Steven M. Bellovin gave a fascinating talk yesterday on a subject he knows nothing about. Okay, I should rephrase that. Bellovin knows everything you can know about his subject without actually knowing anything, but he’s careful to point out that he doesn’t really know, or else he couldn’t have given the talk. This conundrum will be easier to understand if I mention the subject: Bellovin’s presentation was on the security arrangements for authorizing the use of U.S. nuclear weapons. He has pieced together his information entirely from open sources, without any access to classified documents. (But many of the open sources are open only because Bellovin and his colleague Matt Blaze have filed requests under the Freedom of Information Act to obtain them.)
The specific security device at issue here is known as a Permissive Action Link, or PAL. It is the mechanism that is supposed to stop a nuclear weapon from being armed or launched without the explicit orders of the National Command Authority (a phrase that covers the President, the Secretary of Defense and perhaps others). Early nuclear weapons had no such special interlocks. If you could get physical possession of a bomb or a warhead, and you knew how to trigger it, there was nothing but common sense to stop you from setting it off. It was only in 1962 that President Kennedy signed an order directing the military to develop and install PALs, and the task was not completed until sometime in the 1970s. Very little has been published about how the locks work.

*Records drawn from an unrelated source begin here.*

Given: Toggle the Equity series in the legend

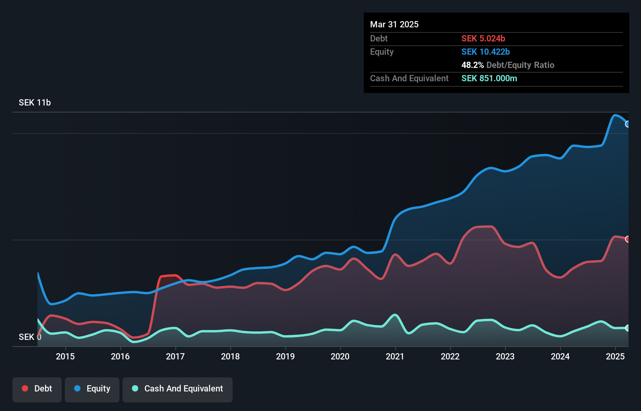Looking at the screenshot, I should (x=92, y=389).
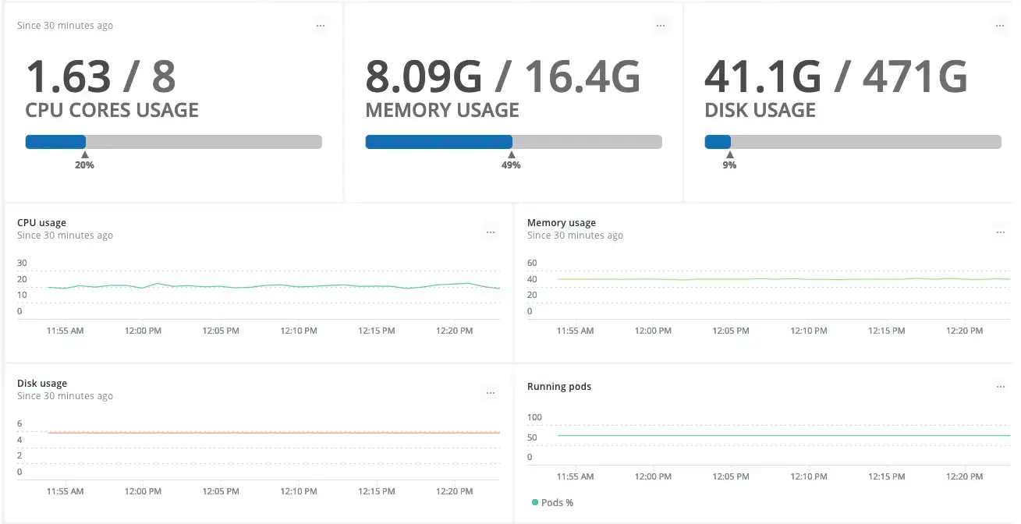
Task: Open the ellipsis menu on Memory Usage billboard card
Action: click(661, 26)
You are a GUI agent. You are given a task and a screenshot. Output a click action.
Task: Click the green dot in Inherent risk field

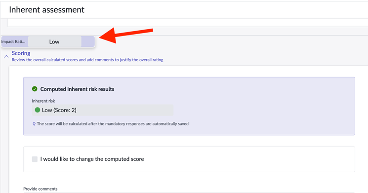point(38,110)
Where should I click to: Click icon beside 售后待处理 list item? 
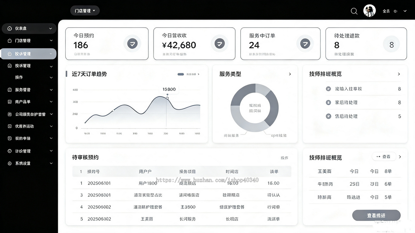[328, 116]
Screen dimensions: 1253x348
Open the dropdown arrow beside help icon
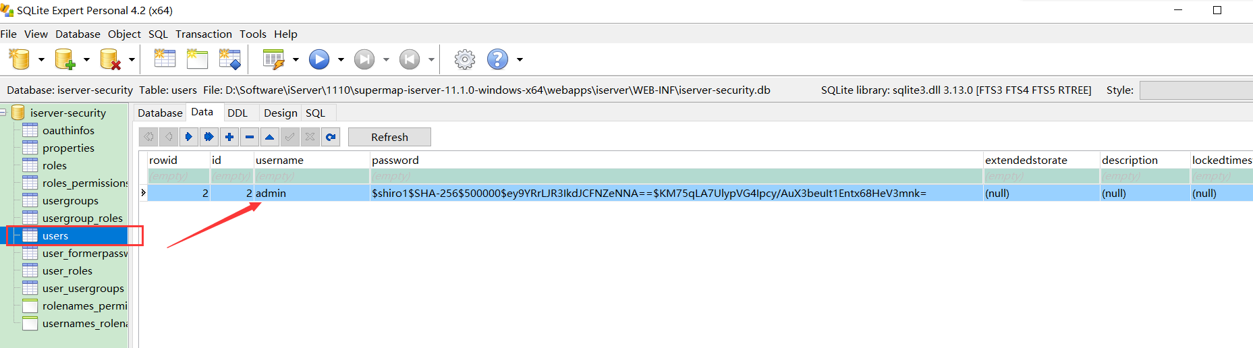click(520, 59)
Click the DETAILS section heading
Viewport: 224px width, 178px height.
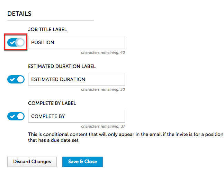pos(19,14)
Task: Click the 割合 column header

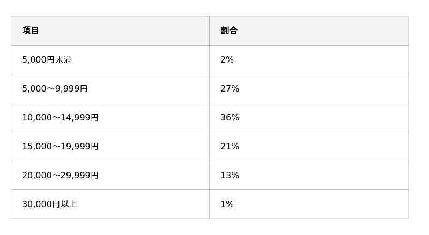Action: point(309,31)
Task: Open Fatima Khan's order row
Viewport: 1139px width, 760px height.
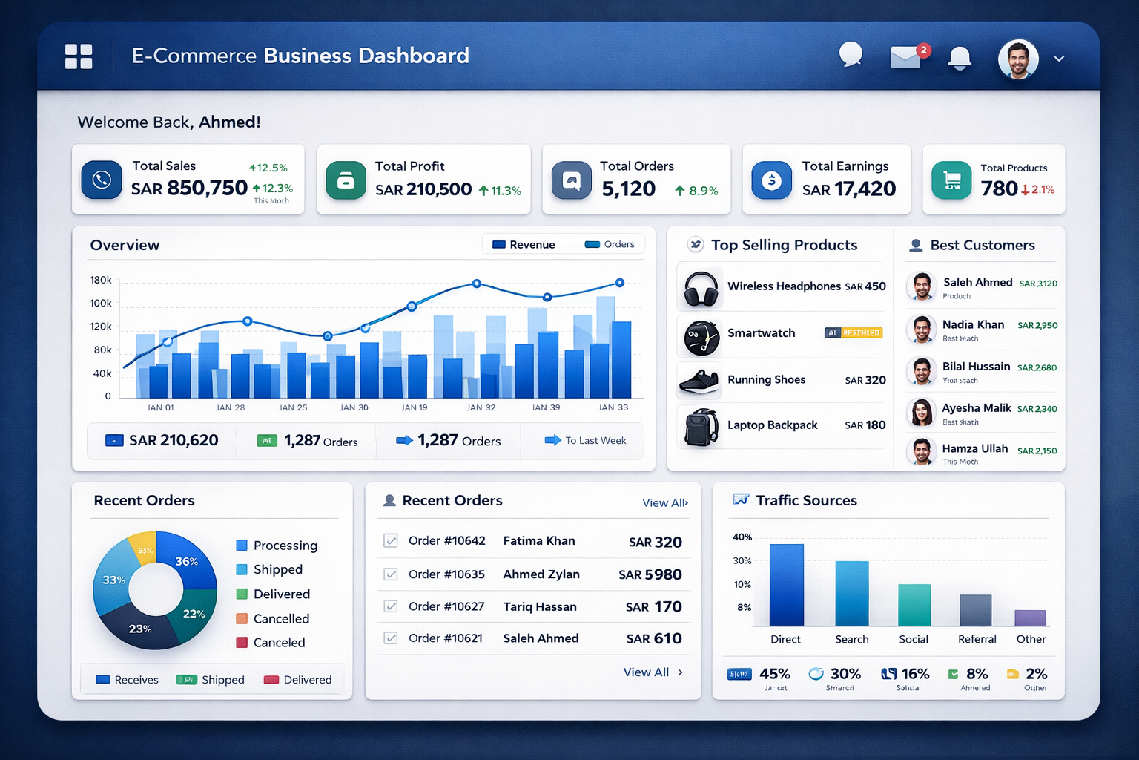Action: (x=539, y=540)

Bellovin, whose field is computer security and networking (“and why the two don’t get along”), became interested in PALs because of a connection with a murky episode in the history of cryptography. The idea of public-key cryptography—which revolutionized the field and is now a very widely used technique—first became known to the world at large in 1976, when Whitfield Diffie and Martin Hellman published and patented a cryptographic protocol based on the mathematics of discrete logarithms. But there were always rumors that related methods had been invented earlier in the “black” community of classified research. In 1997, declassified documents revealed that a similar idea had been discovered before 1970 at the British Government Communications Headquarters—GCHQ, the descendant of Alan Turing’s famous cryptographic skunk works at Bletchley Park. In the U.S., according to Bellovin, Admiral Bobby Ray Inman, director of the National Security Agency in the 1970s, claimed that public-key methods were known there a decade before Diffie and Hellman published their work. And in 1993, Jim Frazer, a recently retired NSA official, mentioned that the basis for the NSA’s invention of public-key ciphers was a document titled National Security Action Memorandum 160, or NSAM-160. This was President Kennedy’s 1962 directive on PALs.
At the time, NSAM-160 was still classified, but Bellovin and Blaze initiated a declassification review and eventually received a copy, along with a supporting memorandum written by Jerome Weisner, Kennedy’s science advisor. A scanned version of the memo is available online at Bellovin’s web site.
Even with access to NSAM-160 and a number of other declassified documents, Bellovin has not reached any definite conclusions about the nature of the PAL or its cryptographic technology, but he has formed some hypotheses. First of all, he thinks it unlikely that public-key cryptosystems ever had a direct role in the PAL itself. The early models were mechanical or electromechanical combination locks. More-recent versions incorporate microprocessors, but there is still no obvious need for elaborate cryptographic protocols. The key that ultimately gets dialed into the device is a number of either 6 or 12 digits, much too small to be secure in a public-key system.
A more-plausible idea is that public-key methods were developed to distribute the PAL keys to far-flung military bases. (Diffie and Hellman originally presented their idea as a “key exchange” protocol.)
Another hypothesis is even more intriguing. Bellovin asks whether the rumored cryptographic innovation at NSA in the 1960s might have been the invention of digital signatures, which are distinct from public-key ciphers but closely related. A digital signature is designed not to hide the content of a message but rather to establish its provenance or authenticity. This is obviously a major concern in managing nuclear armaments. Those who have their finger on the trigger want to know that a launch order really does come from the National Command Authority. And in the aftermath of such a folly, the survivors (if any) might like to know who is to be held accountable.
Whatever the mechanism of the PAL, Bellovin says, he really hopes that it works.
(I heard Bellovin speak at the University of North Carolina at Chapel Hill. Slides from his earlier talks on the same theme—and even an MP3 recording—are listed among his publications, along with texts on Permissive Action Links and the Prehistory of Public Key Cryptography that cover much of the same material. Bellovin, who spent many years at Bell Labs, is now at Columbia University. Early in his career he was one of the three originators of the Usenet newsgroup system—which, years before blogging came along, was a medium of personal expression open to anyone with a net connection.)